Companies will be adding more virtualization to data
centers, said Paul Maritz, VMware's CEO. In addition to vSphere, vCenter and
vCloud will also play a role in "transforming management" within virtual data
centers, he said. Next-generation applications are needed, he said.
The integration of EMC's storage products and VMware's
virtualization products makes it easier for customers to deploy storage
solutions, Gelsinger said. EMC's storage stack includes file and block storage
integrated with vCenter and vStorage, he said. EMC hits all the major
requirements in storage, such as unified management, multi-protocol storage,
scalability and deduplication and compression technology, he said. The only
thing missing was block deduplication technology, but EMC promised it will be
part of the product portfolio in the second half of 2011, according to
Gelsinger.
EMC has made "big bets in the big data world," Tucci said.
Along with its virtual storage capabilities, EMC will be moving aggressively
into the low-end storage space with new products, Gelsinger said. EMC will also
rely on its $225 billion Isilon acquisition to strengthen scalable network-attached storage
business, he said.
There is a "tipping point" in IT and converged
infrastructure is expected to be the fastest growing segment in IT
infrastructure, said Gelsinger. EMC is aligning its business model to make
getting to the cloud easier for customers, he said.
VMware "crossed the chasm" in 2009, when more applications
were deployed on virtual infrastructure than physical, Tucci said. EMC
considers vSphere, VMware's virtualization platform, as the essential cloud
operating system, Tucci said. With the move into hybrid clouds, vSphere will
become the data center operating system, he said.

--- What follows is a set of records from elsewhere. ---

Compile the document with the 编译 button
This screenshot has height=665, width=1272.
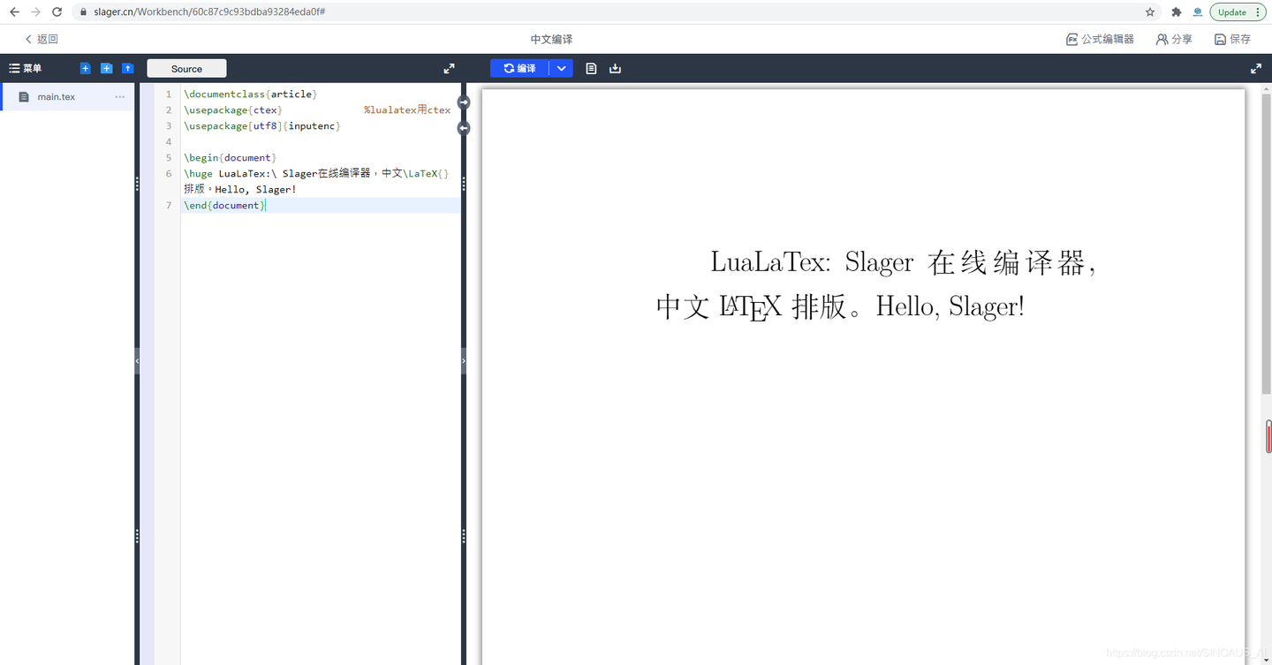coord(519,68)
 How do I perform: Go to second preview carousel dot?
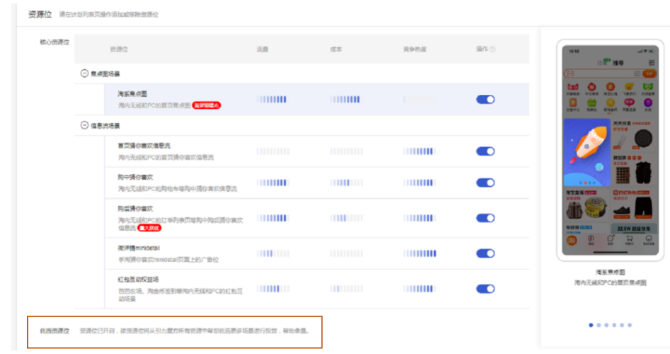[598, 325]
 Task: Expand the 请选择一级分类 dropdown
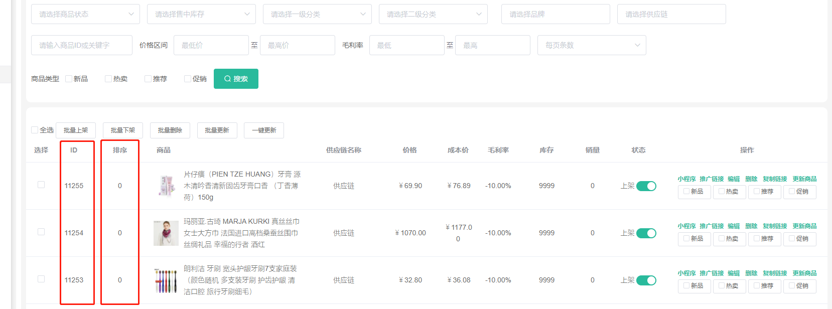pos(317,14)
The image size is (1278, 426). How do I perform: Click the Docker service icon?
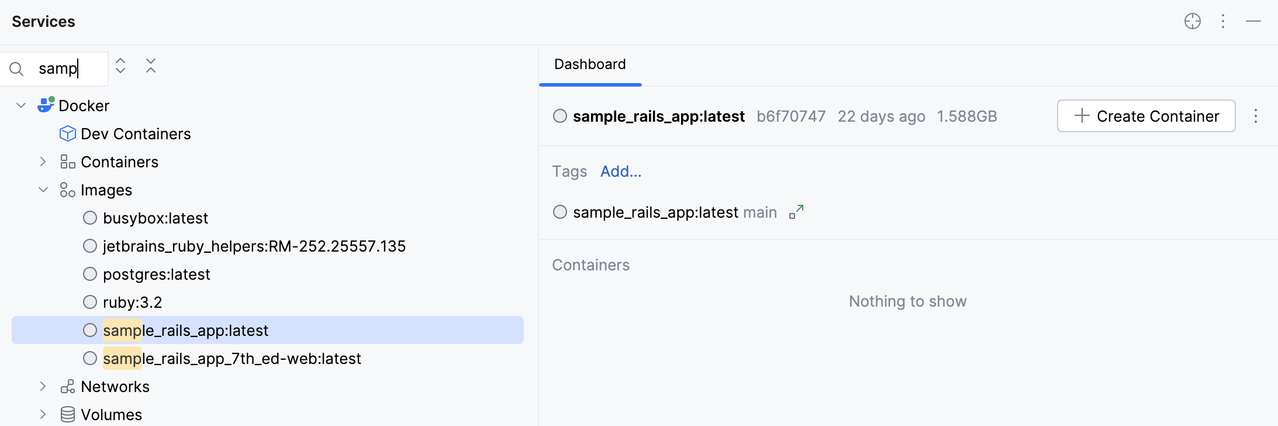click(46, 105)
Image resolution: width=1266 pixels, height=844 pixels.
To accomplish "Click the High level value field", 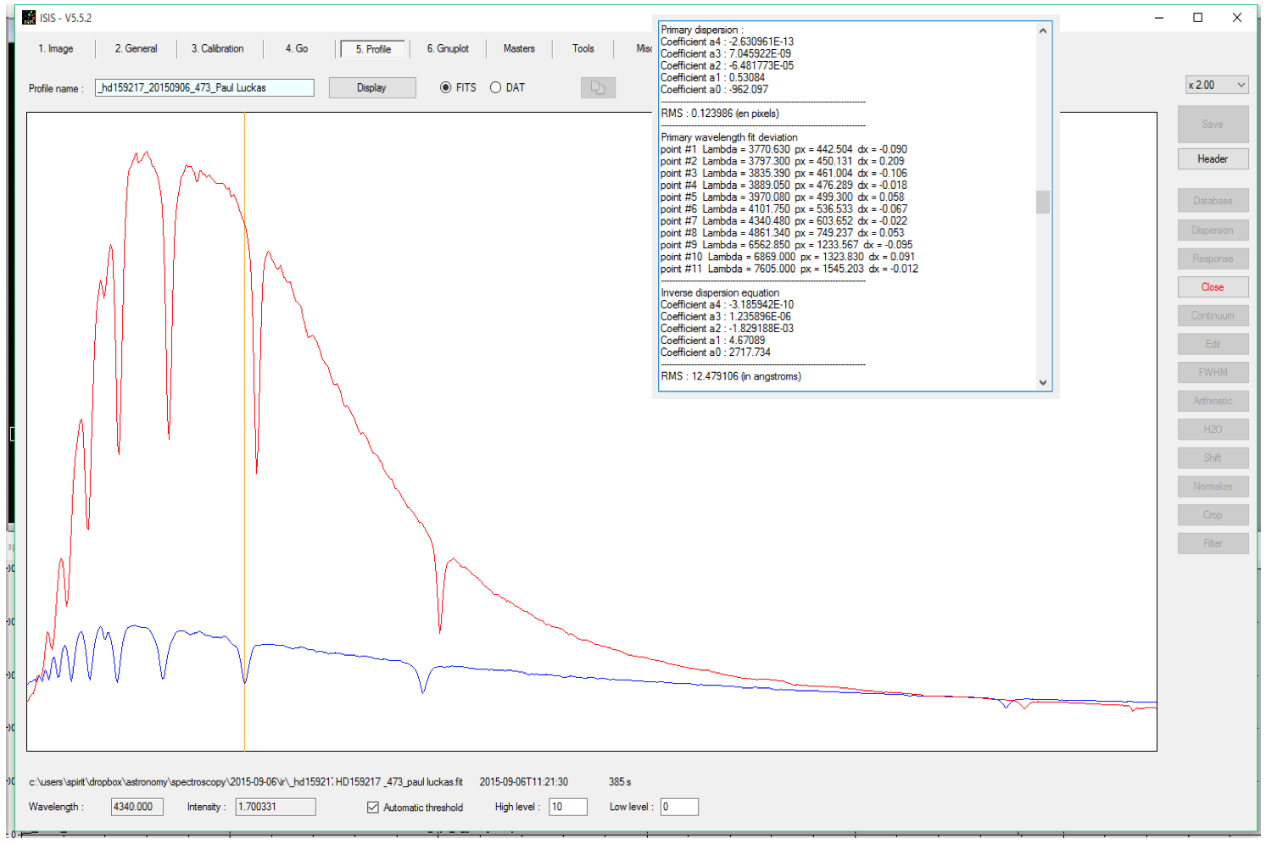I will [567, 808].
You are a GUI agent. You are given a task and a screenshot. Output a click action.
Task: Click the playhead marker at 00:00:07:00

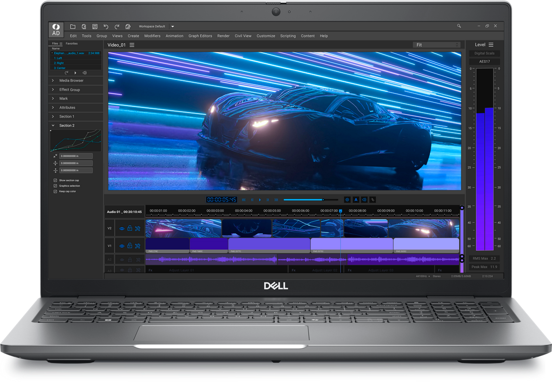(340, 210)
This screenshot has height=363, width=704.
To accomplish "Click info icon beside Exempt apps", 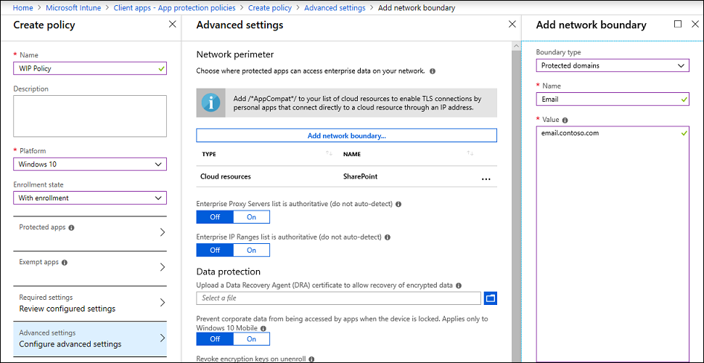I will (65, 262).
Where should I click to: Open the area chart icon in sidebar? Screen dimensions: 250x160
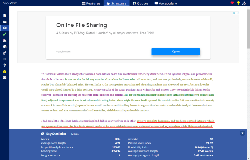(x=5, y=40)
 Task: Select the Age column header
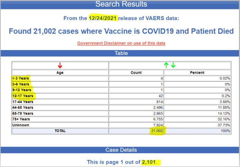click(60, 73)
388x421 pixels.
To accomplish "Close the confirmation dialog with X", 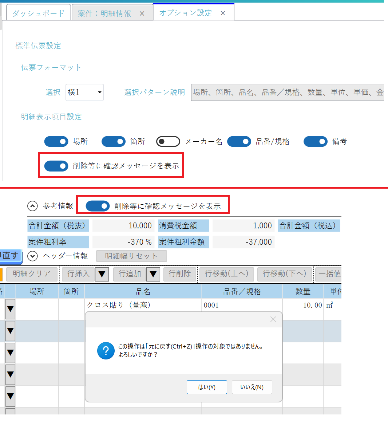I will coord(273,319).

There is even room for virtualization in mobile devices, Maritz
said, referring to Tucci's megatrend about mobile devices in the workplace.
Employees often use their personal devices to access corporate resources. But
their applications and personal data should not be IT's business, he said.
VMware is working on a project to create a separate "island" within the device
that's "owned and controlled by IT" and separated from other applications, he
said.
EMC expects IT spending to grow 5 percent to 7 percent in
2011, Tucci said. David Goulden, EMC's executive vice president and CFO, noted
that most analysts are predicting the high end of the range. Gartner is
predicting 6.6 percent growth in IT spending, according to Goulden. The bulk of
IT spending will focus on server virtualization, security, cloud computing,
Windows 7 migration and desktop virtualization, Tucci said.